Even if you’re sitting down to eat it, tteokbokki can often feel like a snack rather than a meal. Think about it – other than the occasional odeng or egg, how often is there any kind of protein in a tteokbokki? Kim Satto offers two varieties on the classic that are both a little more substantial, one with oosamgyup [우삼겹] (thinly sliced beef) and one with mussels [홍합]. Both are dank. Topped with perilla leaves [껫잎] and several rolls of shaved brisket, the oosamgyup variety boils down to create a dish that’s half traditional tteokbokki, half spicy hotpot. The mussel variety is exactly the same but, of course, with mussels instead of oosamgyup, and is basically the filthy delicious lovechild of tteokbokki and jjampong [짬퐁]. The sauce itself is pretty standard, but is really enhanced both by the mountain of perilla leaves (doin’ it right y’all!) and the meat or shellfish that are then cooked in it.

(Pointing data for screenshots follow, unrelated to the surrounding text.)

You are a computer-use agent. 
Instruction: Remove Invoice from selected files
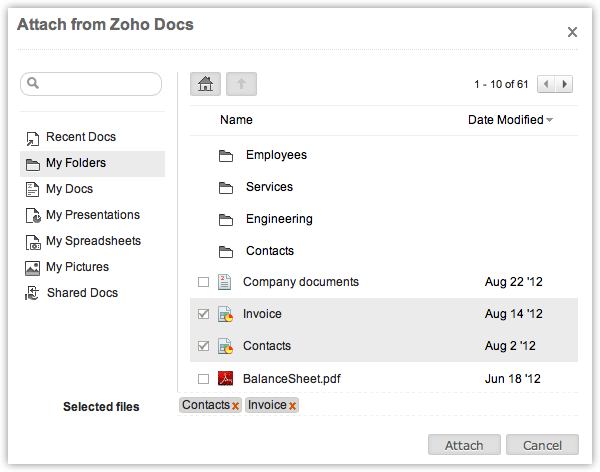[292, 406]
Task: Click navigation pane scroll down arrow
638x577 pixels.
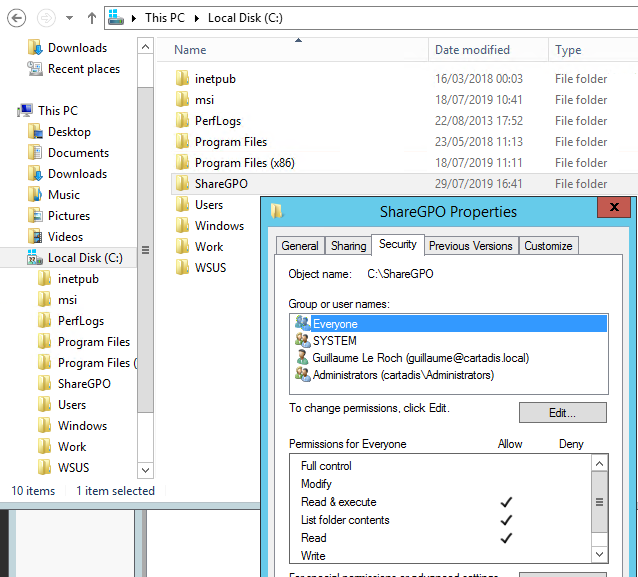Action: [145, 470]
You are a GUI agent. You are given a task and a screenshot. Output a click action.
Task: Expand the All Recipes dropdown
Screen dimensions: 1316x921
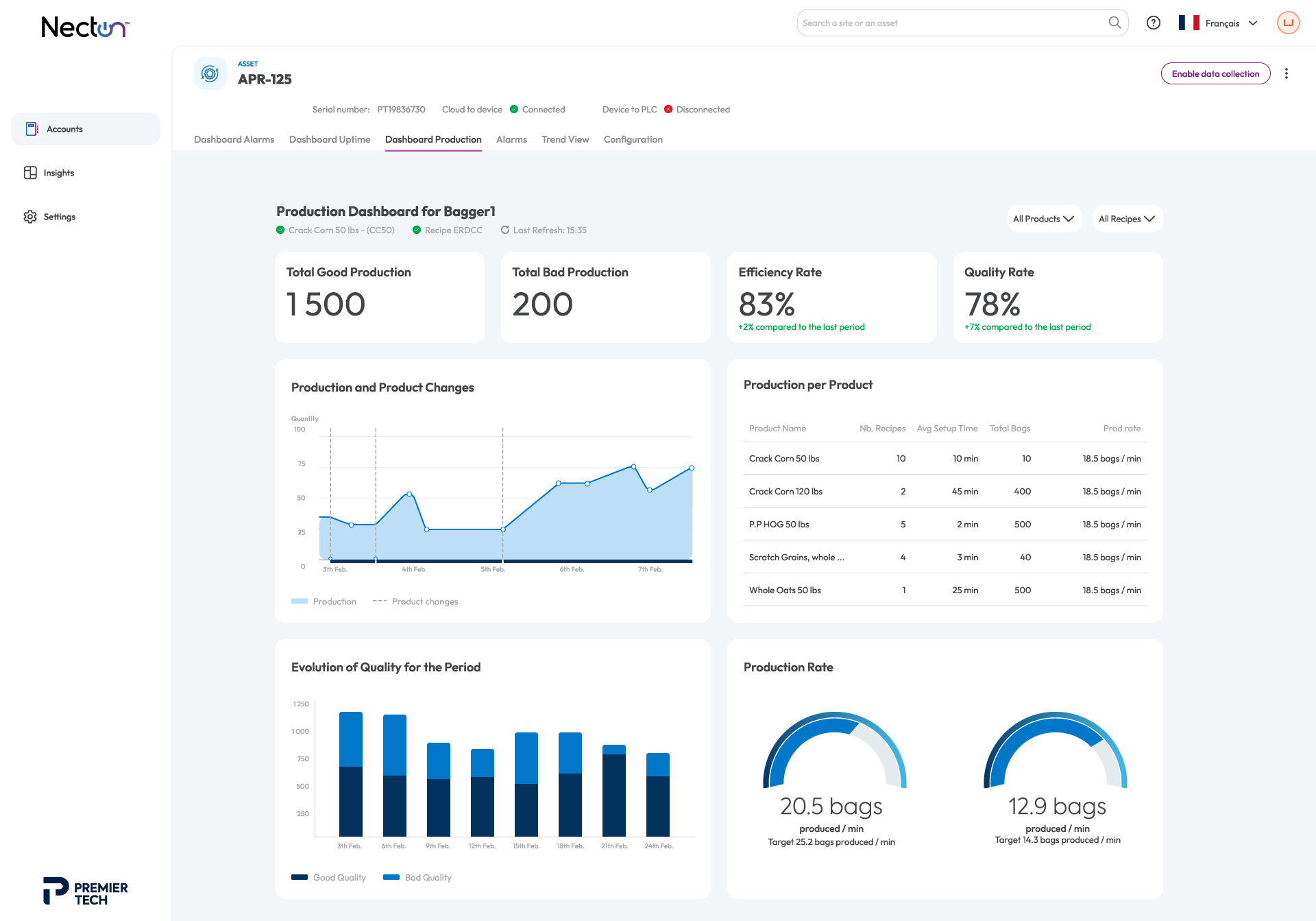(x=1128, y=219)
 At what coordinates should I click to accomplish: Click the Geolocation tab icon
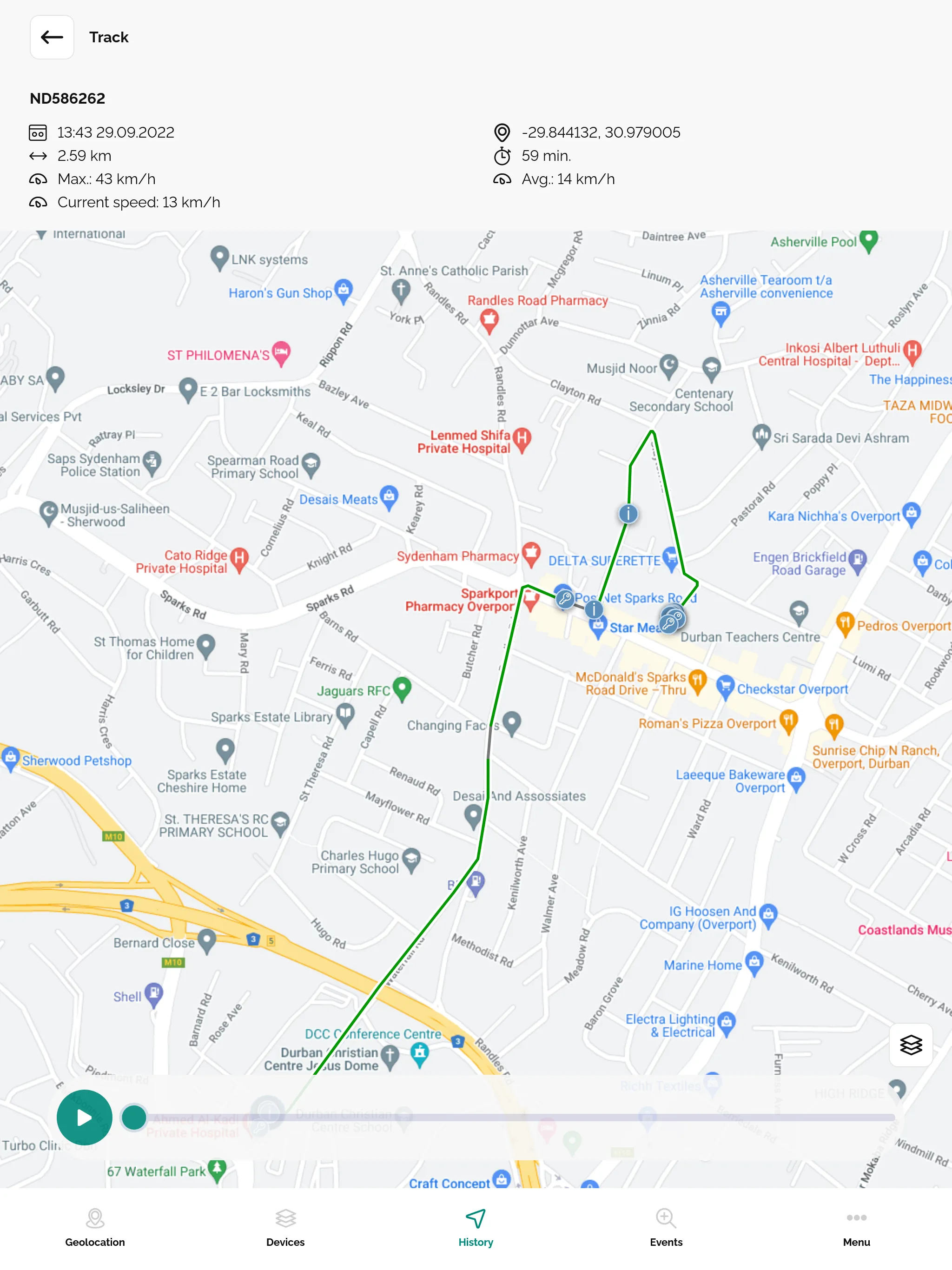(x=95, y=1225)
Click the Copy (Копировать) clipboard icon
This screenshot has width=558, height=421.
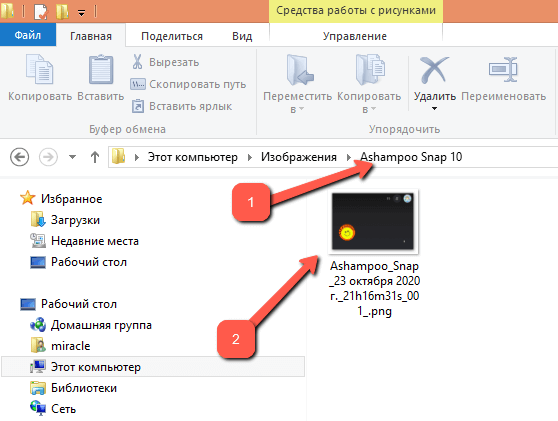coord(40,69)
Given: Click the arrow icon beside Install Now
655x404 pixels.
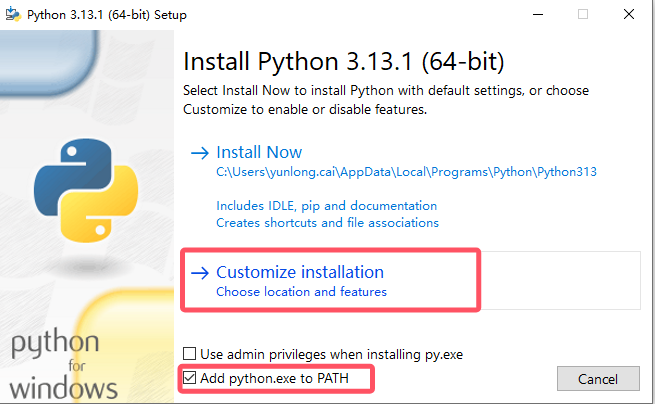Looking at the screenshot, I should 199,153.
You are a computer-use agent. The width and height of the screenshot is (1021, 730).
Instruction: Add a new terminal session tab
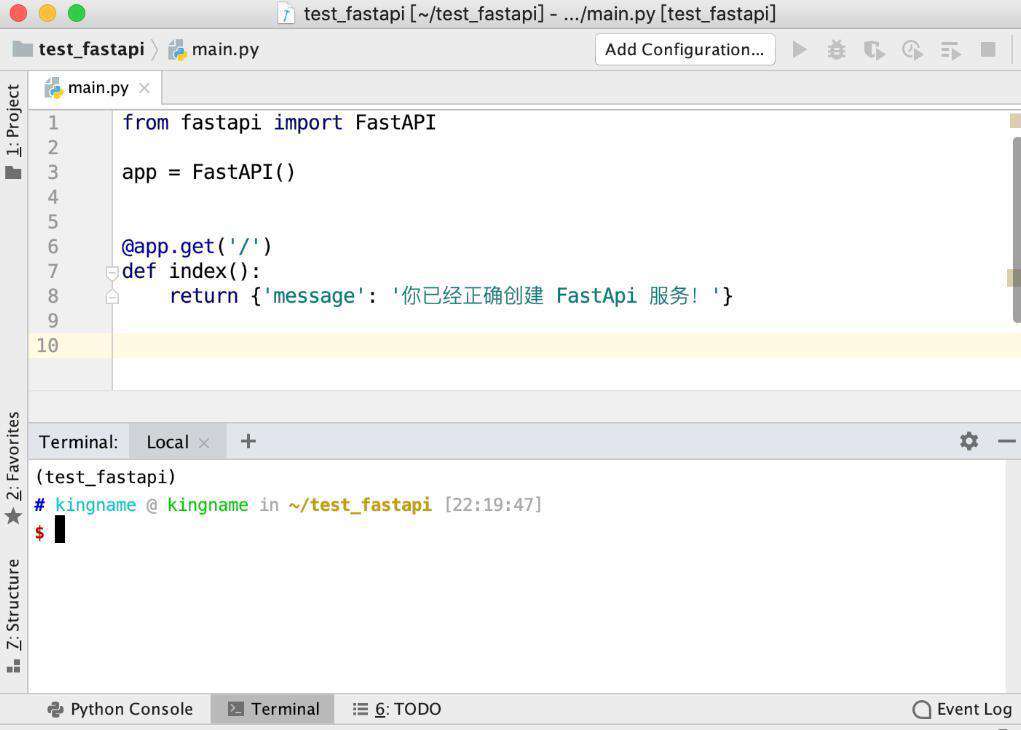tap(248, 442)
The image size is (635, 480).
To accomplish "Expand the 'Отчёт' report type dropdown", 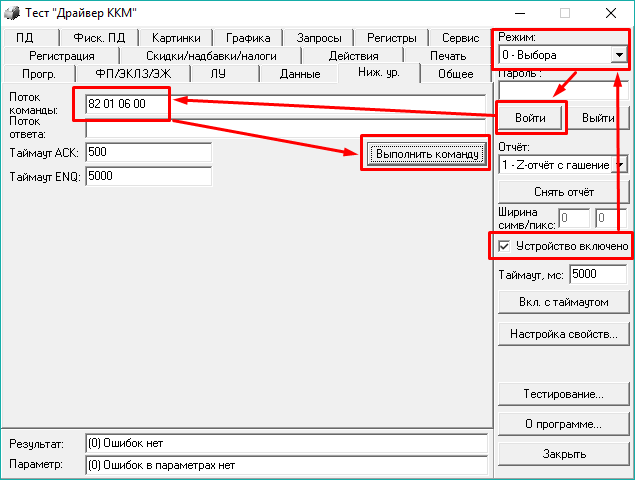I will [621, 164].
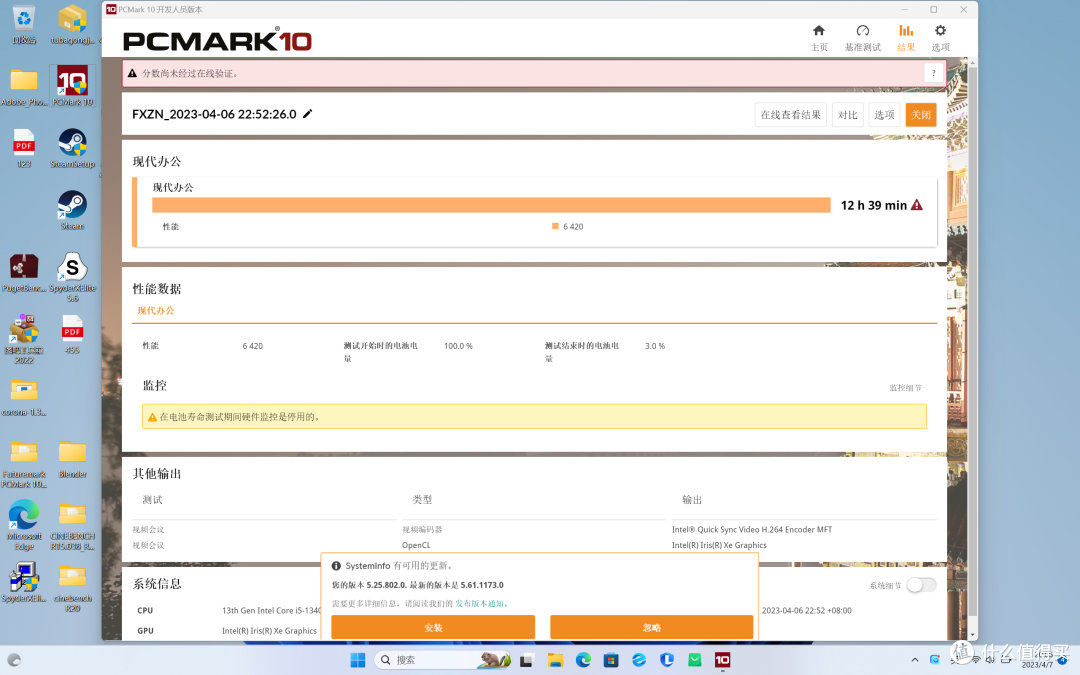Click the 主页 home icon
Image resolution: width=1080 pixels, height=675 pixels.
coord(819,37)
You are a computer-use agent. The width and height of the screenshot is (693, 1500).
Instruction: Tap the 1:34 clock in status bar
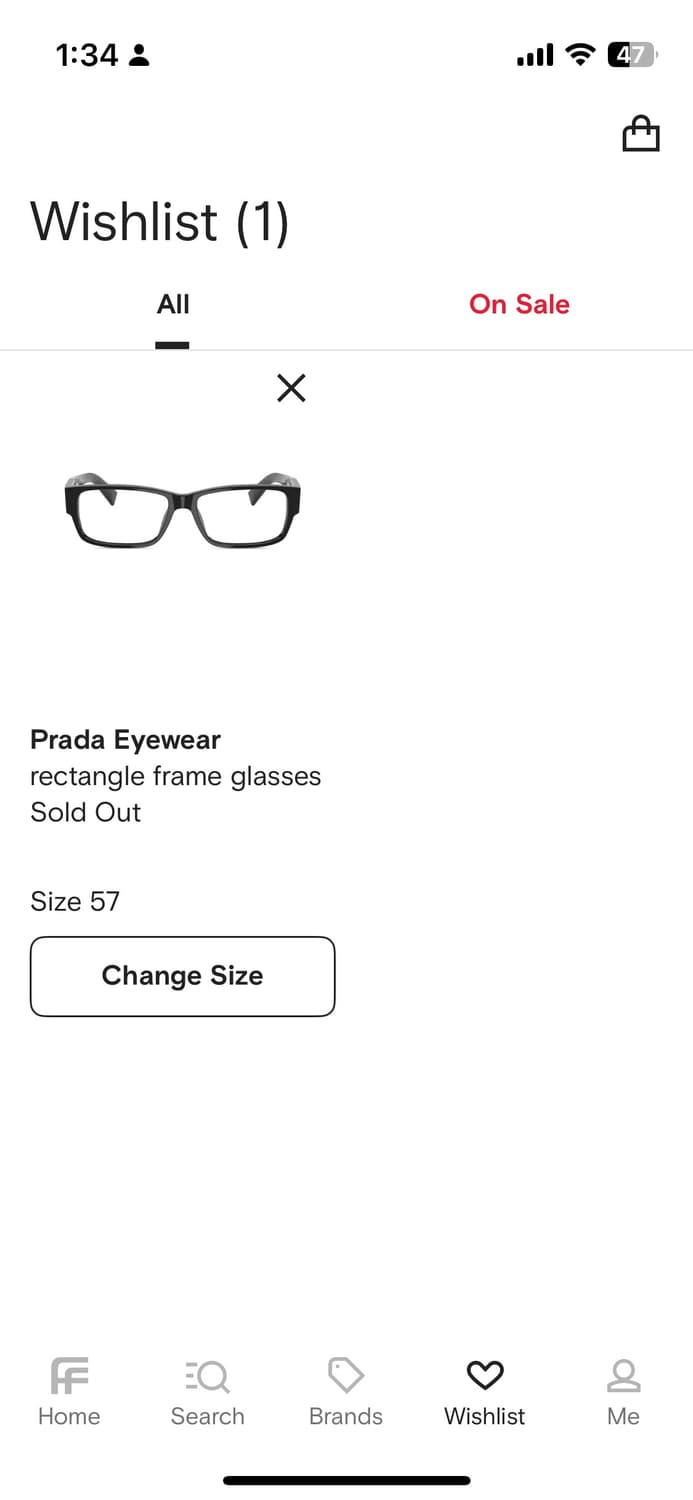pyautogui.click(x=87, y=55)
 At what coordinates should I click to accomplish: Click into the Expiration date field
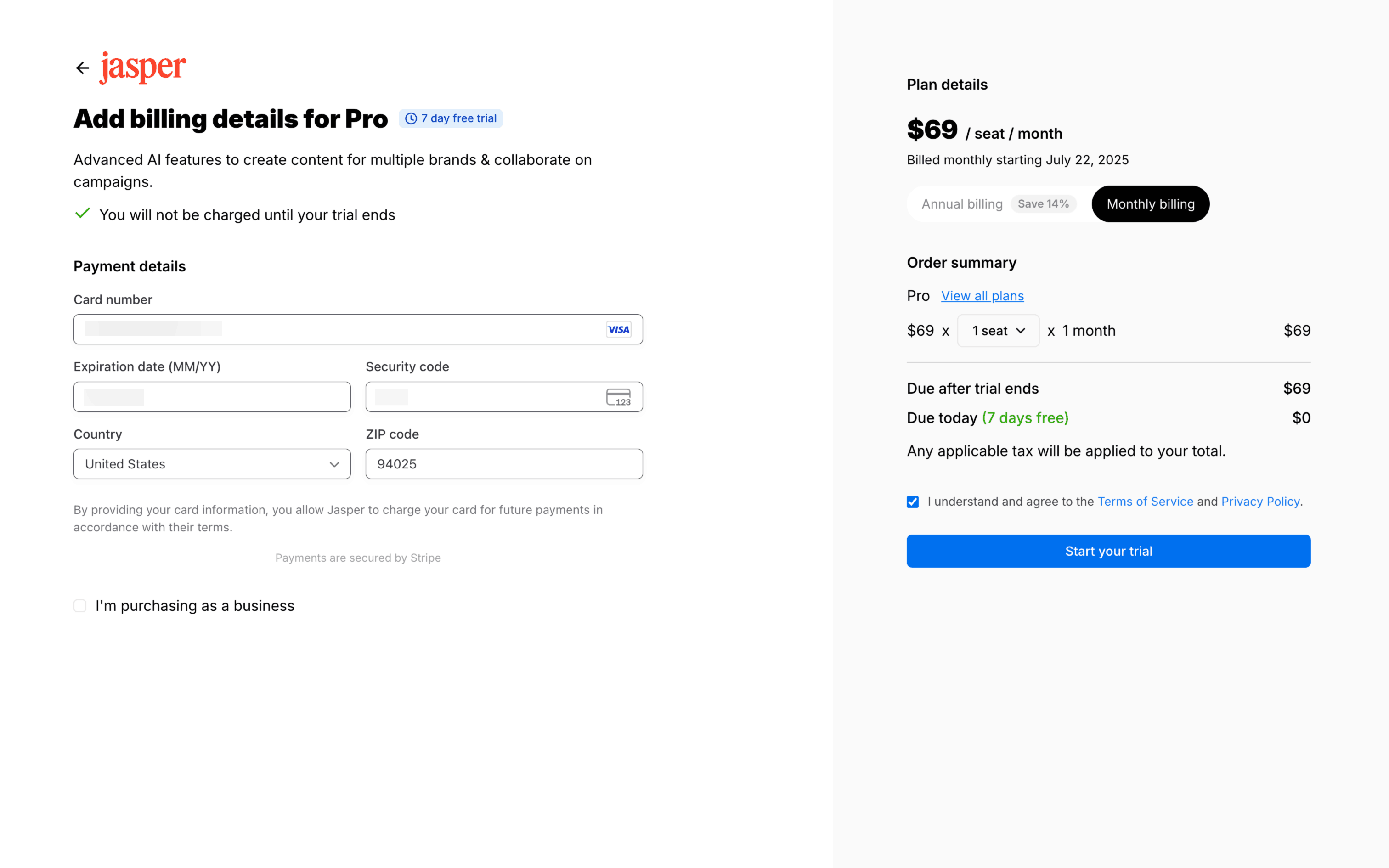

I don’t know if it’s a Hongdae area thing or a contemporary jeuksuk tteokbokki place thing, but Kim Satto has the exact same garlic fries that Ddo Bogetji does. Look, if you’re curious or it’s the kind of thing you fuck with, go for it. I come and stay for the tteokbokki.

5. Cat Kitchen – Various Locations


Cat Kitchen is a franchise, though the quality of the food and the interior make it seem like you’re eating in an aggressively cute cat-obsessed grandma’s dining room. Their selections are a little different in a number of ways. As far as sauces, you can choose between their house sauce, which is a sweet-spicy classic tteokbokki sauce, or jjajang sauce [짜장], or half and half (ban-ban) [반반]. The standard toppings make this spot unique as well – rather than the typical mound of cabbage and leeks, the predominant vegetable here is bean sprouts, topped with slices of Korean pumpkin, some cabbage (there has to be some), and dried baby shrimp. Add-ons are the same as everywhere else, and the tteokbokki is just as delicious without them as it is with (the house sauce is really good with cheese, though). This place makes me laugh because the clientele is almost always either female or guys who got dragged in by their girlfriends, but truthfully whether you’re into the cutesy cat theme or not, the tteokbokki is worth going for regardless.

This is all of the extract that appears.